Fatturazione Elettronica: fine anno ancora con fuochi d’artificio

Fatturazione Elettronica: fine anno ancora con fuochi d’artificio

La fatturazione elettronica, estesa a quasi tutti gli operatori, al 1° gennaio 2020 compie un anno.

Tuttavia, sia pur in misura minore rispetto allo scorso anno, anche in occasione del suo primo compleanno vi saranno alcune problematiche che gli operatori del settore saranno chiamati a gestire.

Un primo tema di interesse riguarda la detrazione dell’IVA di fatture datate 2019, ma ricevute nel 2020.

Secondo le regole vigenti l’acquirente può portare in detrazione l’IVA addebitata in fattura nella liquidazione del periodo in cui l’operazione si considera effettuata, qualora il documento sia stato ricevuto e registrato entro il giorno 15 del mese successivo. Tale regola, però, vale solamente per i documenti di acquisto ricevuti nel corso dell’anno, relativamente ad operazioni effettuate nel medesimo anno.

Per le operazioni effettuate a cavallo d’anno, invece, le regole sono differenti. In caso di operazioni effettuate in un anno di imposta le cui fatture sono ricevute nell’anno successivo, l’IVA deve essere detratta nell’anno di ricezione del documento. Pertanto, in presenza di una fattura emessa ed inviata in dicembre 2019, laddove venisse ricevuta dall’acquirente in gennaio 2020, questi dovrà obbligatoriamente portare in detrazione l’IVA sugli acquisti a partire dal mese di gennaio 2020.

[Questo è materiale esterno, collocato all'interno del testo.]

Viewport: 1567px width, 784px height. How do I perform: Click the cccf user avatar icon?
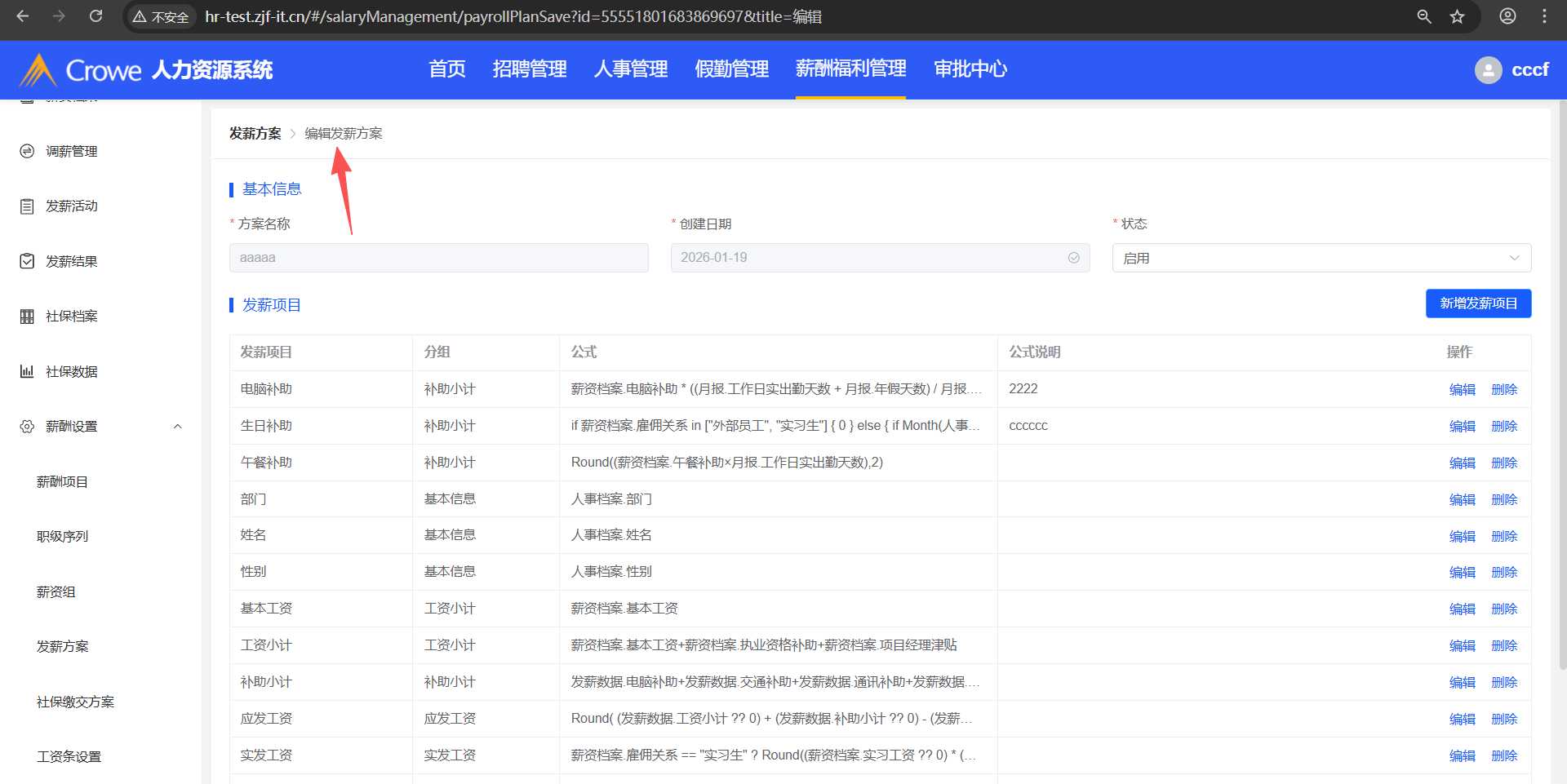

Altro aspetto rilevante riguarda la contabilizzazione delle fatture che sono state messe a disposizione nell’apposita area riservata sul sito dell’Agenzia delle Entrate.

Quando il cessionario/committente invia la fattura tramite SdI e l’Agenzia delle Entrate non effettua alcuna notifica di scarto, il documento di considera a tutti gli effetti emesso. Tuttavia, in presenza di anomalie o mal funzionamento dei canali di ricezione (ad esempio se la casella PEC è piena ovvero il server del canale telematico è momentaneamente spento), lo SdI mette comunque a disposizione il duplicato della fattura nell’area riservata di “Consultazione - Dati rilevanti ai fini IVA” del portale “Fatture e Corrispettivi”. In questo caso, quindi, la fattura si considera emessa per il fornitore, ma non ancora definitivamente ricevuta (ai fini fiscali) dal cliente.

Le fatture che sono state messe a disposizione nell’apposita pagina del sito dell’Agenzia delle Entrate, potranno essere contabilizzate solo dopo averne preso visione e ciò anche al fine della detrazione dell’IVA. Quindi per le fatture messe a disposizione dall’Agenzia delle Entrate nell’apposita area riservata, e non ancora visualizzate al 31 dicembre 2019, la relativa contabilizzazione e la detrazione IVA potranno avvenire solo nel 2020, dopo averne preso visione.